Time to modify this early Schwinn version drop stand. Drilled out the original rivets. Brought the ears and legs to my friend Devon, who welded in the 4 holes, 2 on the ears, and two on the legs. Mounted a rear wheel to mock up the stand, carefully making sure I had the setup right, lining up with the vertical fender brace, the chain stay, and shortening the stand not too much that when down, the tire is rubbing on the stand but enough that the stand, when up, doesn’t go way past the fender. Got to comprise a little on the latter two.
Will not use an original tempered Schwinn clip
Simulating from a later version Schwinn drop stand. For some reason, this stand had straight legs.
I cut the legs down removing around ¼” off the length. Drilled holes on the legs, and once I mocked up the legs on the ears, carefully marked where I needed to drill. This was important, because if off just by a little, it will not line up to the vertical fender brace. I know, because I had to do this twice. That meant filling in the holes on the ears a second time. My mistake.

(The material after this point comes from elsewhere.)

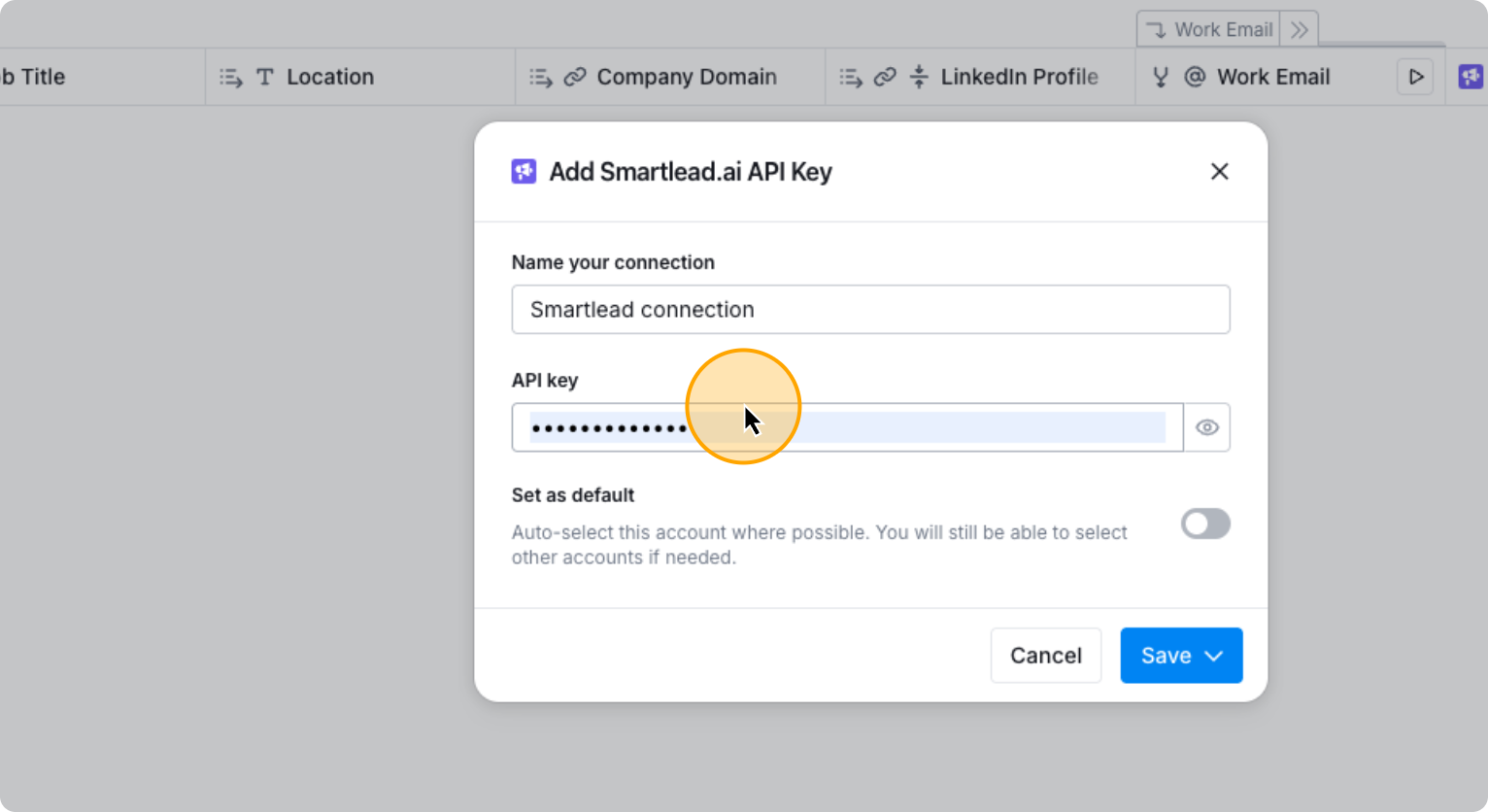Click the Name your connection field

Filling in my mistake. Don't mind my amateur welding.
Once everything was cut and drilled, dry fit nicely, what type of fastener options did I have? Originally fastened with cold rivets, I wanted to do the same. Didn’t have any of course. My friend recommended a 16 penny construction nail. It’s the same process, and to my surprise, it worked like a charm. Elation on my part.
After clean up and rounding the tops of the legs
My buddy's idea of a cold rivet...
...using a common 16 penny construction nail.

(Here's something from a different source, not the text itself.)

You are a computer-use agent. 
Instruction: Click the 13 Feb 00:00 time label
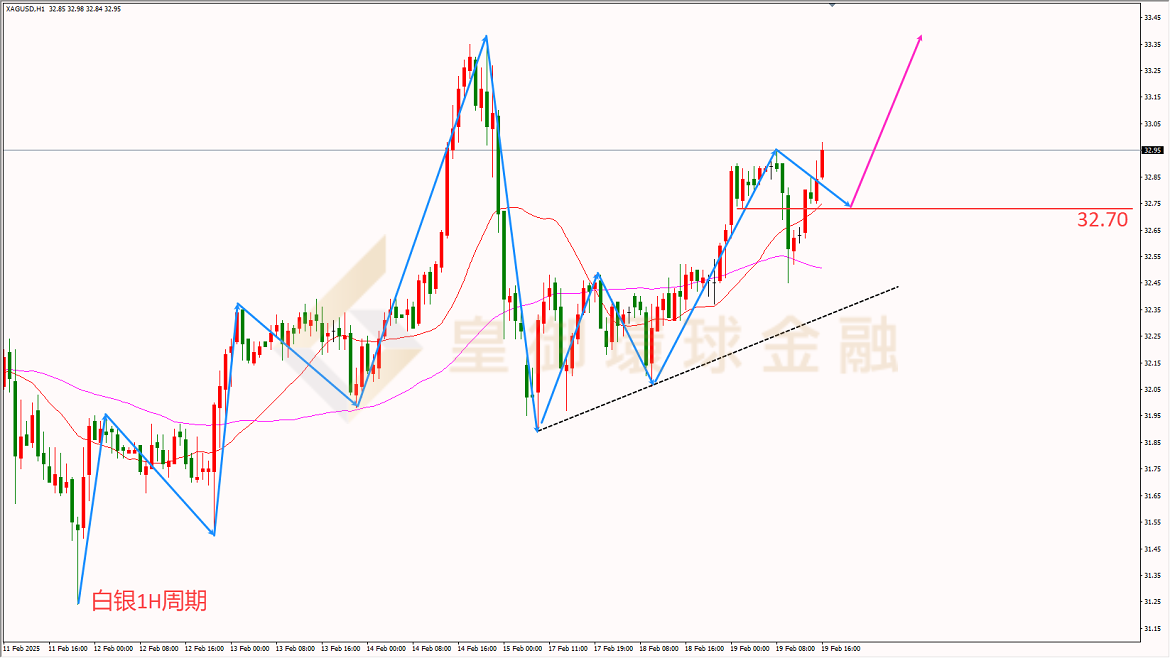point(250,648)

our version of a cold rivet
I also upgraded my rear fender tail reinforcement specifically for the drop stands. Remember on my ’36 DBR, I added an additional metal cut from an old fender? When I was searching to do the same on this ’36 La Salle, I realized the fender tail of lightweight Schwinn fenders had this lip at the bottom. Makes sense and stronger. So that’s what I ended up using. And while I was at it, I also replaced the first mod on “Cochina” with this new and stronger upgrade.
After cutting and shaping, primed and painted. Left one is for our '36 DBR and right one is for this project
In the end, the changes on the stand came out great. Yeah, it took some time and several days to make it right. For me because I dig these drop stands on old bikes, it’s worth the effort I think. Hopefully this could be of service to those who are on the fence about these stands. If setup correctly, these drop stands are awesome.